European policy making has been the focal point of market worries. The key point is that the Eurozone economy needs cooperation between fiscal, monetary and structural policies, but instead it is getting conflict.

## Rebound in European markets

![](https://api.nnip.com/DocumentsApi/v1/images/RWS_P_195051/display)

## Conflicts proceed in a typical European manner
In all these conflicts it is important to emphasise that their severity is a far cry from the 2011/12 existential crisis conflicts. However, they do proceed in a typical European fashion: an initial apparent stalemate is eventually resolved on the back of additional market and/or political pressure.

The main question is when this will happen and in the meantime markets are faced with a small winter of policy paralysis. This allows the corrosion of growth momentum and inflation expectations to fester on. So markets probably fear that this corrosion will reach levels that will bring the region dangerously close to the brink of deflation. In particular, the fear may be that sovereign QE (ECB buying government bonds) will not arrive in time or sufficient force. As long as the fiscal conflicts are raging it may be politically difficult for the ECB to start buying sovereign bonds. Even once this conflict is resolved, government and public opinion opposition in Germany may be a bigger hurdle than we currently believe.
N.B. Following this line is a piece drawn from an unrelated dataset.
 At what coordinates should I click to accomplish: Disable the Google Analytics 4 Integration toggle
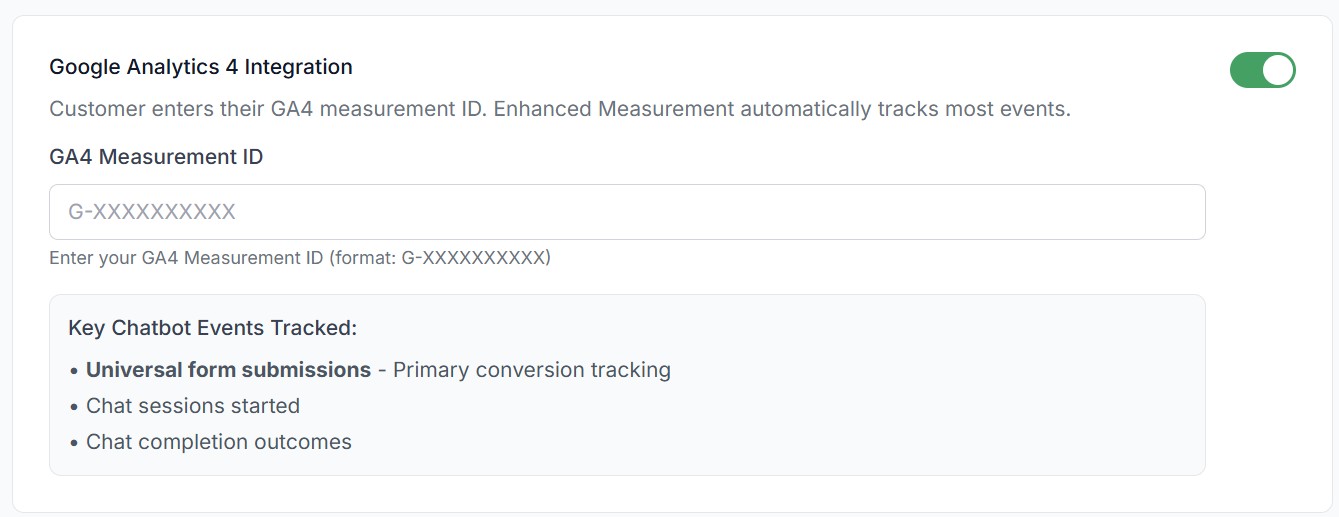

## Stress tests are next step towards banking union
Having said all this, we should also emphasise that there is still considerable monetary policy easing in the pipeline. The effectiveness of the measures already taken by the ECB could well receive a positive boost from the results of the asset quality review (AQR) and the stress tests which are initially well-received by the market and are an important next step towards a banking union. History (US in 2009/10 and Japan in the 1990’s) shows that it is hard to over-emphasise the importance of cleaned up and recapitalized bank balance sheets.